The event, which launched with three data related announcements (1, 2, 3), was pointedly not about geospatial data. Just a handful of sessions were geared to products or working with Tele Atlas. The remaining sessions, conversation in the halls and comments at evening events were about what you could do with the data, what the issues were in turning that data into businesses' successes and looking into the future.
Below, in no particular order, are the key themes I picked up from the speakers and attendees. Detailed coverage of individual sessions is available at our All Points Blog.
Intimacy of small devices. While the focus of this event is not really hardware, there's no denying it is part of the location business puzzle. How we interact with, depend on, humanize, and set expectations for these electronic companions came up time and again. One speaker put the connection issue in perspective this way: "If you left the house without your iPod, would you go back and get it? What if you forgot your cell phone?"
"Free" as part of the business model. More that one speaker and several attendees noted the imperative for free services. Free service offerings help educate the market and some research suggests that a high percentage of users will convert to paid subscriptions after a free trial. Others state what may seem obvious: you can't charge for something others offer for free. That came up in particular with regard to basic driving directions which are freely available in multiple places on the Web.
Consumers are driving the market. I'm not sure everyone agrees to this, but it's an interesting assertion nonetheless. Certainly, consumers have a lot to say about consumer focused apps (for example MapQuest) and vote with their clicks. I've argued elsewhere that the consumer experience with mapping is often enlightening its use in business and I stand by that. The big issue, if indeed consumers are driving the LBS train, is how to determine what they want.

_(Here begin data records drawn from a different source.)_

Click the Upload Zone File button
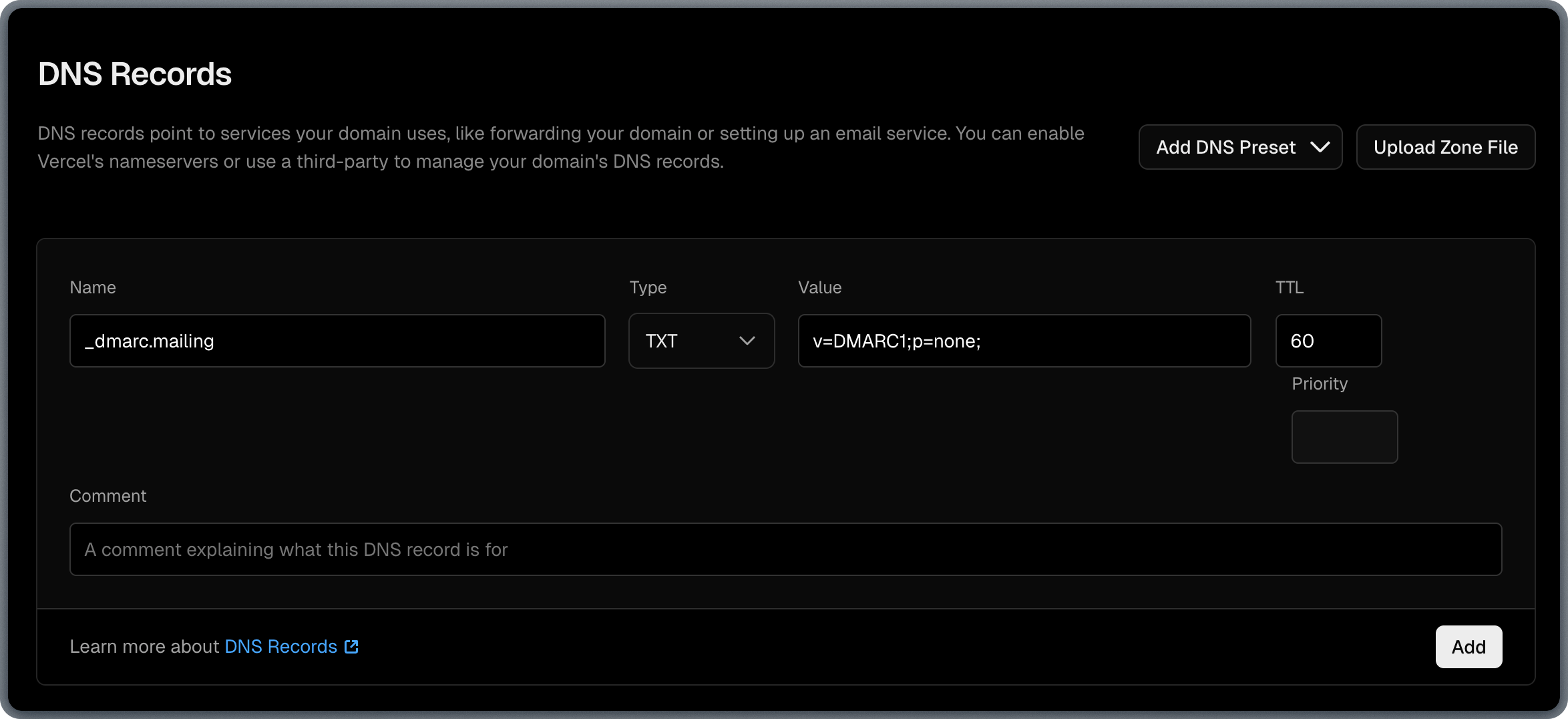(1446, 147)
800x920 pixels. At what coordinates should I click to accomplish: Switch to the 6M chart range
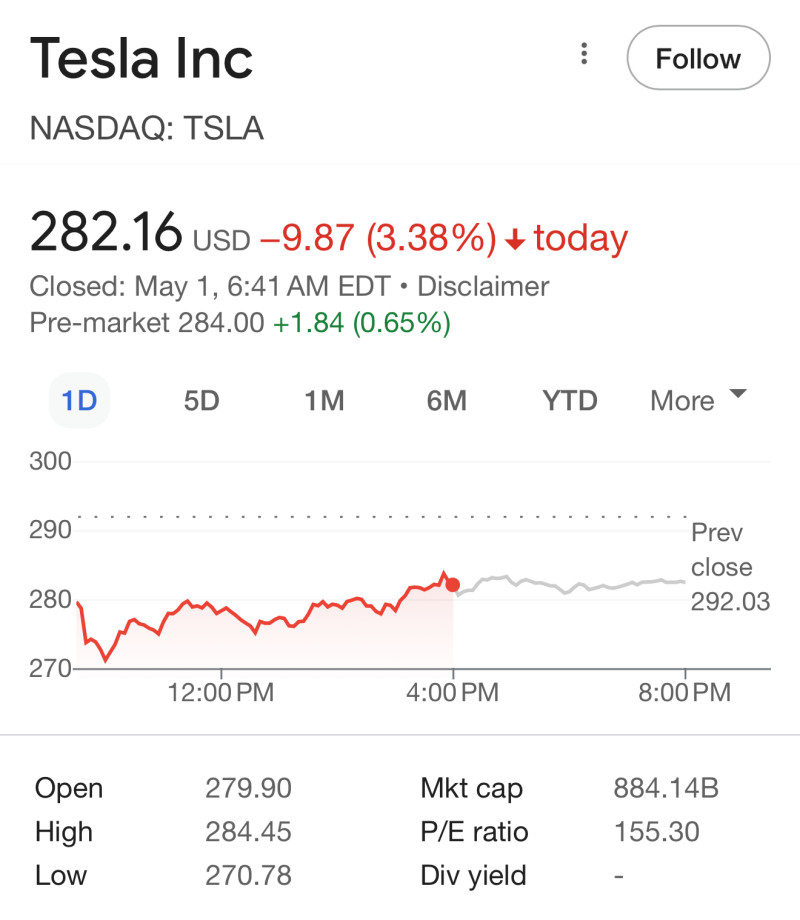click(x=447, y=401)
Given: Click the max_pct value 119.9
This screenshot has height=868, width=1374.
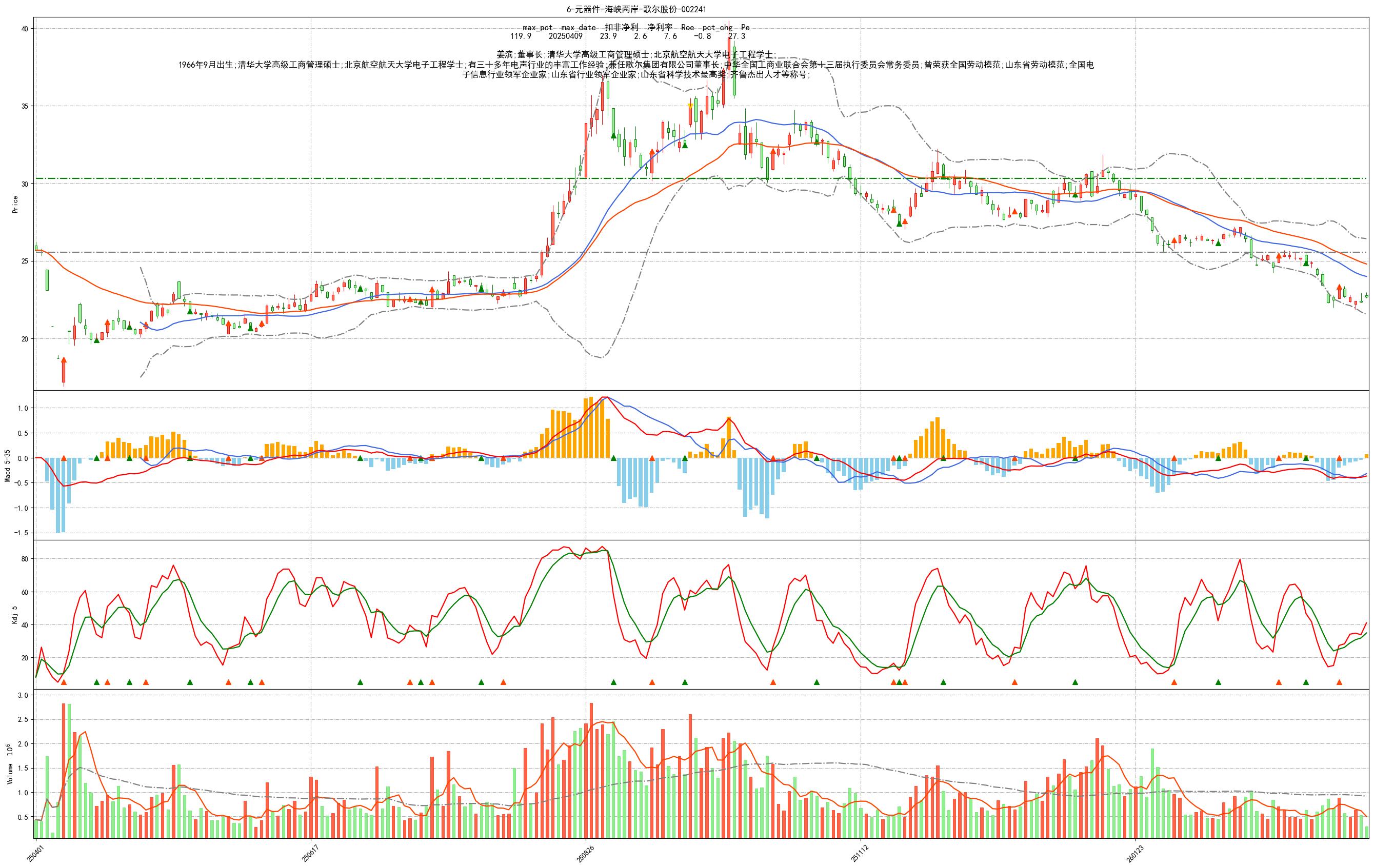Looking at the screenshot, I should [x=521, y=36].
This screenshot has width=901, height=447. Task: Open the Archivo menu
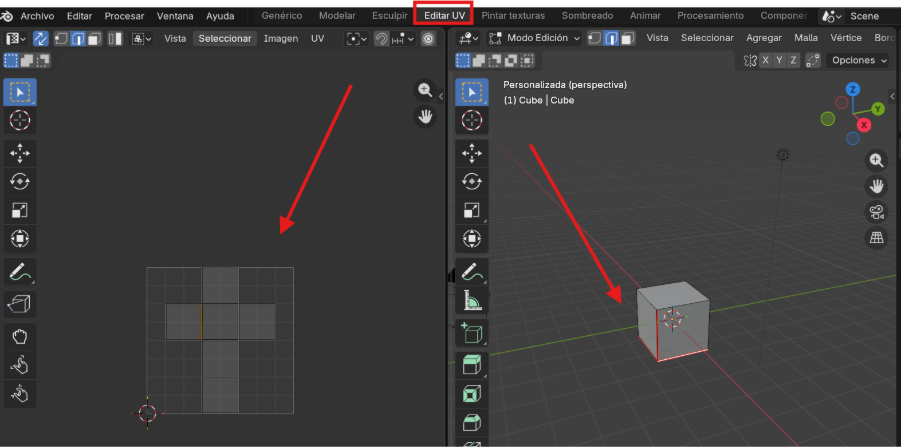[37, 16]
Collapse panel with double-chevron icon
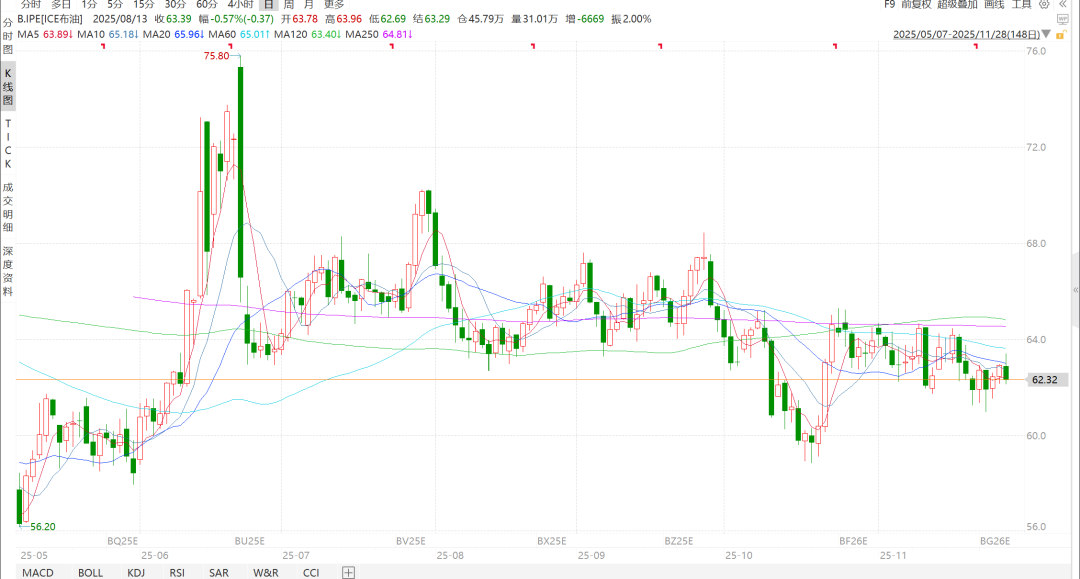This screenshot has width=1080, height=579. coord(1063,4)
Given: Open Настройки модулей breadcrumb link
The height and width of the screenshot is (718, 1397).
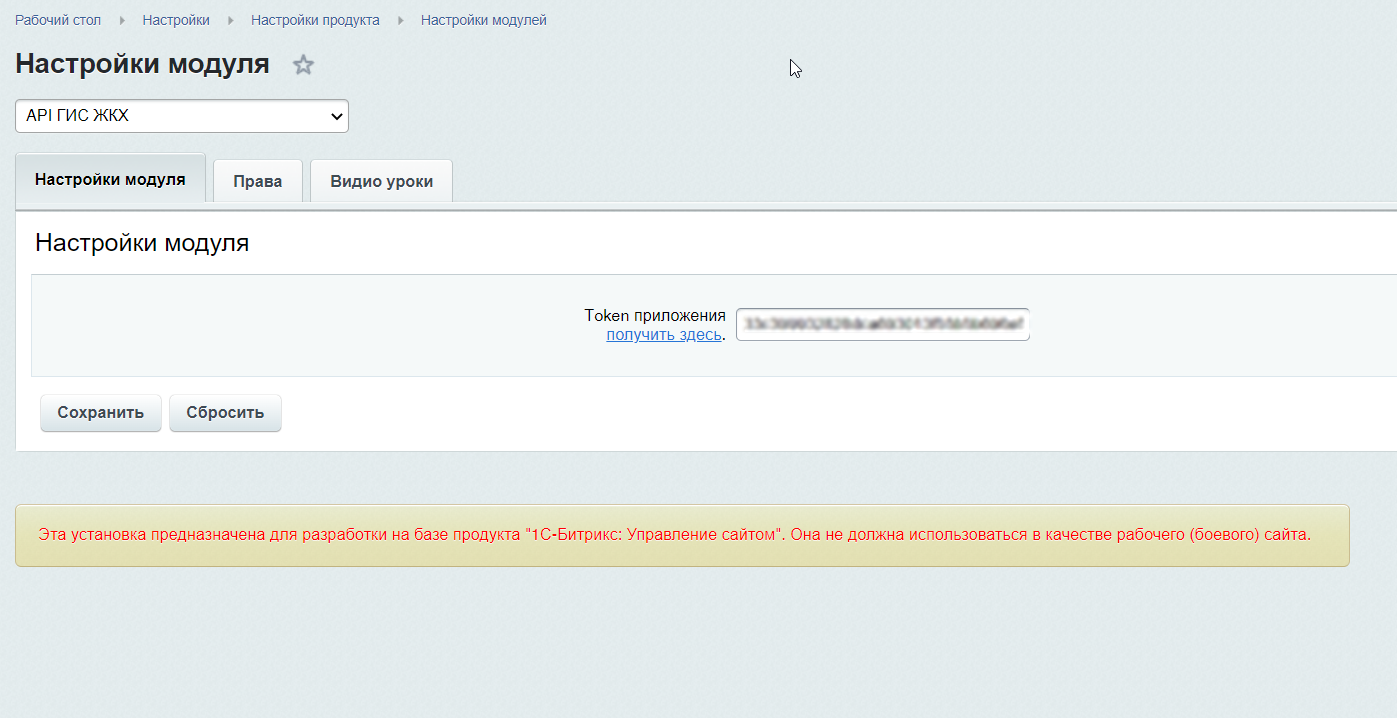Looking at the screenshot, I should [483, 20].
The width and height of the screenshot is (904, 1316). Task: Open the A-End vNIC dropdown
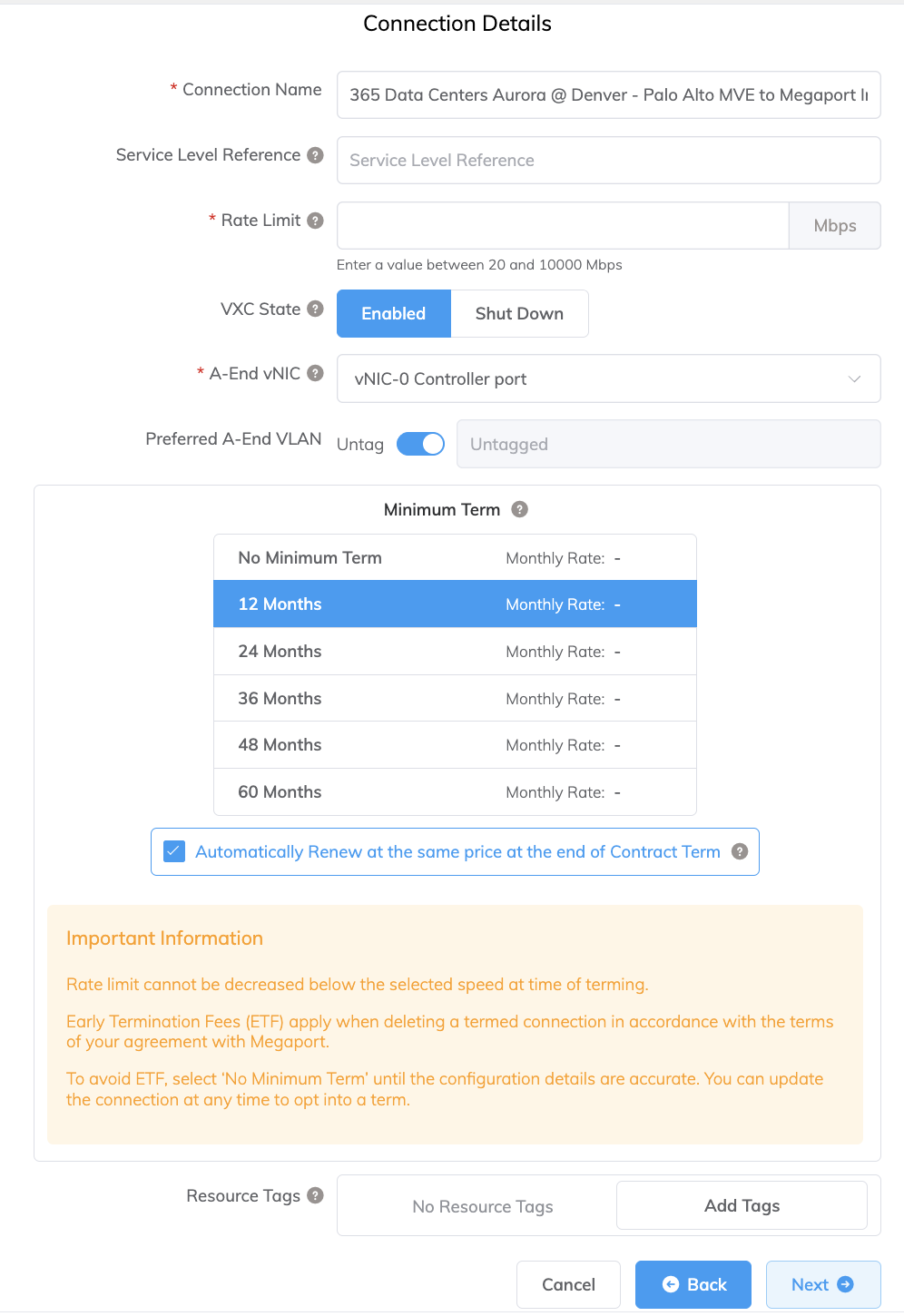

That challenge led at least one partner to make it clear to me that his company was not interested in the consumer market, only business to business.
Increasing usage. Once providers get users to take advantage of any service, for example, a navigation system or search tool, the question is how to get them to use it more to make more revenue. A statistic bandied about from a navigation system provider suggests that the average user will tap the system for directions about three times a week. How can that number be increased? With location-based coupons? With local search? With more data?
Customization/personalization. These terms came up in virtually every session and highlight how the location-based experience must be focused on the individual. That means the provider or end user must be able to build a "My Yahoo"-like interactive system that speaks exactly to John or Jane Doe. It would be complete with the types of data he or she would want (weather, wind, shopping, points of interest etc.). This expectation is tied directly into that intimate relationship with the small devices.
Docking systems. Devices like laptops and iPods are often "docked" for use when they are not acting as true mobile devices. As location-based mobile devices mature, they too may be dockable. One future alluded to again and again includes a car with large screen, voice input, etc. where the brains of the navigation system are stored in the phone and its supporting services. For now, dedicated navigation systems are selling well. They are expected to do so for a few more years. How and when will that change with docking ports?
Capturing and using "community" data. The meaning of community here is broad and refers to input from both "regular people" and groups who want to share among themselves and perhaps outside the group. There are many informal "mashup" tools that capture this information (Platial, for one), but how it might be used in social and even business focused applications is still a bit murky. There is strong evidence of the value of community created data: consider how Amazon captures and uses reviews and buyer behavior to sell more books, movies and a host of other things. Tele Atlas is trying that very idea with its MapInsight tool.
User experience. The fact that iPods were mentioned throughout the event reinforces the idea that most user experiences with location information, especially on small devices, haven't reached the iPod's level of ease of use. Speakers indicated the need for the user interface to become invisible, various methods to input data (key-in, voice, GPS) and other user interface enhancements. One speaker was blunt when asked about the big leap he'd add if he could: "I'd make sure we do well what we currently say we offer."
Pricing. Pricing models are all works in progress. Users want variety (pay per view and subscriptions) while vendors try to figure out the right price point for these. Freakonmics' author Steve Levitt, who provided a keynote, noted how "bad" everyone is at pricing products and services.
[Disclosure: Tele Atlas paid for travel and lodging for this event.]